_REQUIRED WORK_
Would you output all the data exactly as it stands?

_GIVEN RECORDS_
========================

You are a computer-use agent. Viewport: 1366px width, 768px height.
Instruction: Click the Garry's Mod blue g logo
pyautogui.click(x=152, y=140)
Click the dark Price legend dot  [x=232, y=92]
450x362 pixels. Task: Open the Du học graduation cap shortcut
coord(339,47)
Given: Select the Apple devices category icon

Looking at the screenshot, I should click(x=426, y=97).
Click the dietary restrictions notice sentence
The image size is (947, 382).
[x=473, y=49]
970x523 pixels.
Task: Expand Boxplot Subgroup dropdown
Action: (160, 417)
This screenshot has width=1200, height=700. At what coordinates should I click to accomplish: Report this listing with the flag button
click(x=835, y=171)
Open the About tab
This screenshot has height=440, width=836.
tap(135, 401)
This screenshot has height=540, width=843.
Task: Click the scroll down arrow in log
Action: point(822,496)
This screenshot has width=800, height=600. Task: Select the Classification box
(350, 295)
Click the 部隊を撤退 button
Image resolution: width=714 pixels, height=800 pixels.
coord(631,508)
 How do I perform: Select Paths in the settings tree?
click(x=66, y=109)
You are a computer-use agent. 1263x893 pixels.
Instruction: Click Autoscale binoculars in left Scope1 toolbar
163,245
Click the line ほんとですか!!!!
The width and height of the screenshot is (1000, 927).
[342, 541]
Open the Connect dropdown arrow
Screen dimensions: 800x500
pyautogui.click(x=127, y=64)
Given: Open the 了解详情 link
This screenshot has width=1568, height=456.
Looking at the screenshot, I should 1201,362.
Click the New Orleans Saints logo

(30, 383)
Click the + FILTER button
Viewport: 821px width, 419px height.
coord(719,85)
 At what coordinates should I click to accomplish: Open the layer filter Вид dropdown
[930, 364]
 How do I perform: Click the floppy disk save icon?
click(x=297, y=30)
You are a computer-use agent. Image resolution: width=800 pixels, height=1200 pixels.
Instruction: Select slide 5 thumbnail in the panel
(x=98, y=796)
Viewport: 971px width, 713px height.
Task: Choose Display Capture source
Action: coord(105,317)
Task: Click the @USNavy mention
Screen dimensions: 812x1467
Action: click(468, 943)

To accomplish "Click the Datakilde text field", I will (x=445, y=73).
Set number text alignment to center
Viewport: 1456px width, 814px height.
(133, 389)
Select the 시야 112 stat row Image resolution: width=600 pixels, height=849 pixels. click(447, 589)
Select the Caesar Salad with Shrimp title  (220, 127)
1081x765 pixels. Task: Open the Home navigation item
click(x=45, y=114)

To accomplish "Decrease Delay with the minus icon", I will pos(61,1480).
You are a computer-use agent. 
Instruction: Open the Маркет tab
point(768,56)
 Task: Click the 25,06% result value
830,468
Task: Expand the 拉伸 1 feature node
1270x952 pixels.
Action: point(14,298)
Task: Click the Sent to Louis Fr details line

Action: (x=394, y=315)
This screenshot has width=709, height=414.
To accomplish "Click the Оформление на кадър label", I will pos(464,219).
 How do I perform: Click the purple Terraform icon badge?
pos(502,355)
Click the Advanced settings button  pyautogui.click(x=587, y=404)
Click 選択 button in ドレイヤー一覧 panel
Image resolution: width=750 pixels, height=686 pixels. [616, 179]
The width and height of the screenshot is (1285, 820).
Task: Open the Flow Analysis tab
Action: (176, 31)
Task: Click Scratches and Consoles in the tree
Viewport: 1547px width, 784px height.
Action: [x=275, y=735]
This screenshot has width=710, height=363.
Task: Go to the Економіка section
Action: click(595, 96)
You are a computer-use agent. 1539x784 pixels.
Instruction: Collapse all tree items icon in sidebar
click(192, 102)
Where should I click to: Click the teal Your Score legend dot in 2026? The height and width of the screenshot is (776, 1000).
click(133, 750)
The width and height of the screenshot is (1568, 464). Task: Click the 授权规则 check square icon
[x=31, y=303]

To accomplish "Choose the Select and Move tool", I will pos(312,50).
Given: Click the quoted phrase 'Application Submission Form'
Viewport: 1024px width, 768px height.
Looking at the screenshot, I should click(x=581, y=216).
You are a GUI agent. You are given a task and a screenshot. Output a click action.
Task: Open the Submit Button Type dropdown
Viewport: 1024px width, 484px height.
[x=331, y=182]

========================

_EXERCISE RESPONSE_
You are a computer-use agent. Viewport: 1366px width, 768px height.
Instruction: Click the Garry's Mod blue g logo
pyautogui.click(x=152, y=140)
Click the dark Price legend dot  [x=232, y=92]
450x362 pixels. Task: Open the Du học graduation cap shortcut
coord(339,47)
Given: Select the Apple devices category icon

Looking at the screenshot, I should click(x=426, y=97).
Click the dietary restrictions notice sentence
The image size is (947, 382).
[x=473, y=49]
970x523 pixels.
Task: Expand Boxplot Subgroup dropdown
Action: (160, 417)
This screenshot has width=1200, height=700. At what coordinates should I click to accomplish: Report this listing with the flag button
click(x=835, y=171)
Open the About tab
This screenshot has height=440, width=836.
tap(135, 401)
This screenshot has height=540, width=843.
Task: Click the scroll down arrow in log
Action: point(822,496)
This screenshot has width=800, height=600. Task: Select the Classification box
(350, 295)
Click the 部隊を撤退 button
Image resolution: width=714 pixels, height=800 pixels.
coord(631,508)
 How do I perform: Select Paths in the settings tree?
click(x=66, y=109)
You are a computer-use agent. 1263x893 pixels.
Instruction: Click Autoscale binoculars in left Scope1 toolbar
163,245
Click the line ほんとですか!!!!
The width and height of the screenshot is (1000, 927).
[342, 541]
Open the Connect dropdown arrow
Screen dimensions: 800x500
pyautogui.click(x=127, y=64)
Given: Open the 了解详情 link
This screenshot has width=1568, height=456.
Looking at the screenshot, I should 1201,362.
Click the New Orleans Saints logo

(30, 383)
Click the + FILTER button
Viewport: 821px width, 419px height.
coord(719,85)
 At what coordinates should I click to accomplish: Open the layer filter Вид dropdown
[930, 364]
 How do I perform: Click the floppy disk save icon?
click(x=297, y=30)
You are a computer-use agent. Image resolution: width=800 pixels, height=1200 pixels.
Instruction: Select slide 5 thumbnail in the panel
(x=98, y=796)
Viewport: 971px width, 713px height.
Task: Choose Display Capture source
Action: coord(105,317)
Task: Click the @USNavy mention
Screen dimensions: 812x1467
Action: click(468, 943)

To accomplish "Click the Datakilde text field", I will (x=445, y=73).
Set number text alignment to center
Viewport: 1456px width, 814px height.
(133, 389)
Select the 시야 112 stat row Image resolution: width=600 pixels, height=849 pixels. click(447, 589)
Select the Caesar Salad with Shrimp title  (220, 127)
1081x765 pixels. Task: Open the Home navigation item
click(x=45, y=114)

To accomplish "Decrease Delay with the minus icon", I will pos(61,1480).
You are a computer-use agent. 
Instruction: Open the Маркет tab
point(768,56)
 Task: Click the 25,06% result value
830,468
Task: Expand the 拉伸 1 feature node
1270x952 pixels.
Action: point(14,298)
Task: Click the Sent to Louis Fr details line

Action: (x=394, y=315)
This screenshot has width=709, height=414.
To accomplish "Click the Оформление на кадър label", I will pos(464,219).
 How do I perform: Click the purple Terraform icon badge?
pos(502,355)
Click the Advanced settings button  pyautogui.click(x=587, y=404)
Click 選択 button in ドレイヤー一覧 panel
Image resolution: width=750 pixels, height=686 pixels. [616, 179]
The width and height of the screenshot is (1285, 820).
Task: Open the Flow Analysis tab
Action: (176, 31)
Task: Click Scratches and Consoles in the tree
Viewport: 1547px width, 784px height.
Action: [x=275, y=735]
This screenshot has width=710, height=363.
Task: Go to the Економіка section
Action: click(595, 96)
You are a computer-use agent. 1539x784 pixels.
Instruction: Collapse all tree items icon in sidebar
click(192, 102)
Where should I click to: Click the teal Your Score legend dot in 2026? The height and width of the screenshot is (776, 1000).
click(133, 750)
The width and height of the screenshot is (1568, 464). Task: Click the 授权规则 check square icon
[x=31, y=303]

To accomplish "Choose the Select and Move tool", I will pos(312,50).
Given: Click the quoted phrase 'Application Submission Form'
Viewport: 1024px width, 768px height.
Looking at the screenshot, I should click(x=581, y=216).
You are a GUI agent. You are given a task and a screenshot. Output a click action.
Task: Open the Submit Button Type dropdown
Viewport: 1024px width, 484px height.
[x=331, y=182]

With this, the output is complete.